Enhanced recombinant xylanase B expression in Komagataella phaffii through metabolic engineering of methanol utilization.

Aspergillus niger ATCC 1015 xylanase B is an important enzyme in food industry and agricultural lignocellulose utilization. Heterologous expression of xylanase B by microbial chassis cells attracted a lot of attentions, especially Komagataella phaffii. Co-expressing enzymes involved in methanol metabolism and cofactor recycling by recombinant K. phaffii increased recombinant xylanase B expression efficiently in this study. Firstly K. phaffii formaldehyde dehydrogenase (Fld) was co-expressed to promote formaldehyde dissimilation. Furtherly, Saccharomyces cerevisiae NADH kinase Pos5 promoting NADPH production and K. phaffii 2-oxoglutarate transporter (Odc1) involving in the regeneration of mitochondrial NAD + were co-expressed to maintain the NAD + /NADH balance by converting 2-oxoglutarate to malate. The volumetric productivity and specific productivity of xylanase B were 26.22 U/(mL·h) and 8.27 U/(g·h), which were 93.2% increment of volumetric productivity and 101.8% increment of specific productivity respectively. Furtherly, increasing the utilization of methanol allows more carbon flow to the metabolic pathway, thus increasing the production of recombinant proteins.

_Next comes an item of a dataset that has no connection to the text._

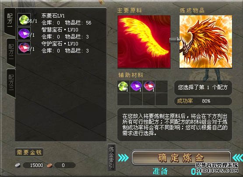Click the golden wing main material image
The height and width of the screenshot is (177, 243).
click(144, 42)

Fld, Pos5, and Odc1 co-expression enhanced methanol consumption by 10%, without retardation of specific growth rate, provided an engineered K. phaffii to express recombinant xylanase B expression significantly. In this study, the multi-enzyme co-expression strategy provided the expression level of recombinant protein increment effectively for food and agricultural industry.